Say I have this function: $$z=f(ax, ay)$$ I know how to take this partial derivative by defining $u=ax$ and $v=ay$: $$\frac{\partial z}{\partial x}=\frac{\partial f(ax, ay)}{\partial x}=\frac{\partial f(u, v)}{\partial x}$$
$$\frac{\partial z}{\partial x}=\frac{\partial f}{\partial u}\frac{\partial u}{\partial x}+ \frac{\partial f}{\partial v}\frac{\partial v}{\partial x}$$ Which in this case is: $$\frac{\partial z}{\partial x}=\frac{\partial f}{\partial u} a+ \frac{\partial f}{\partial v}0$$ Let's say $f(u, v)=u^2v$. In that case: $$\frac{\partial z}{\partial x}=(2uv)a+ (u^2)0=2uva$$ Returning to the original variables: $$\frac{\partial z}{\partial x}=2a^3xy$$
So here I thought of $f(ax, ay)$ as a composition made like this $f(u(x, y), v(x, y))$.
However, is it possible to think it like this?

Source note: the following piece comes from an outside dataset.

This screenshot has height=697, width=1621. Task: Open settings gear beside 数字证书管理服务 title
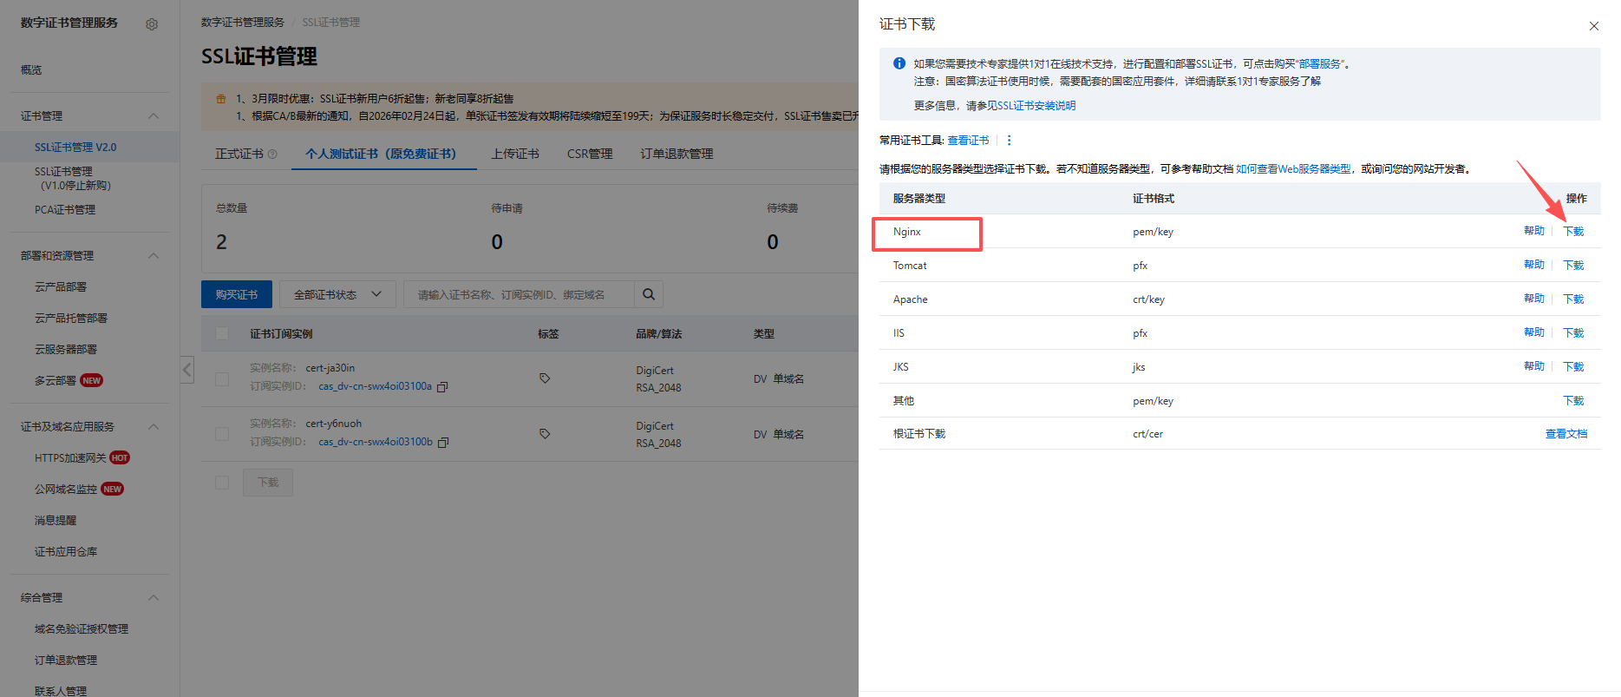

$f(g(x, y))$ where $g(x, y) = (ax, ay)$?
The reason why this seems weird to me is that $f$ seems to only have one "slot". However, I suppose that because $g(x, y)$ outputs two numbers, that this a valid composition. In that case: $$\frac{\partial z}{\partial x}=\frac{\partial f}{\partial g}\frac{\partial g}{\partial x}$$ Where $\frac{\partial g}{\partial x} = (a, 0)$, but what is $\frac{\partial f(g(x))}{\partial g(x)}$? This could be rewrriten as $\frac{\partial ((ax)^2(ay))}{\partial (ax, ay)}$, but what does differentiating with respect to a vector mean? Is it a gradient in which $$\left(\frac{\partial ((ax)^2(ay))}{\partial (ax)}, \frac{\partial ((ax)^2(ay))}{\partial (ay)}\right) ?$$ Which makes the final result be $$\left(\frac{\partial ((ax)^2(ay))}{\partial (ax)}, \frac{\partial ((ax)^2(ay))}{\partial (ay)}\right)(a, 0) = a2(ax)(ay)=2a^3xy ?$$ I get to the right result by assuming this, but I have no idea why it works (or if it is even right). Not a maths student so simple explanations are appreciated. Tyvm.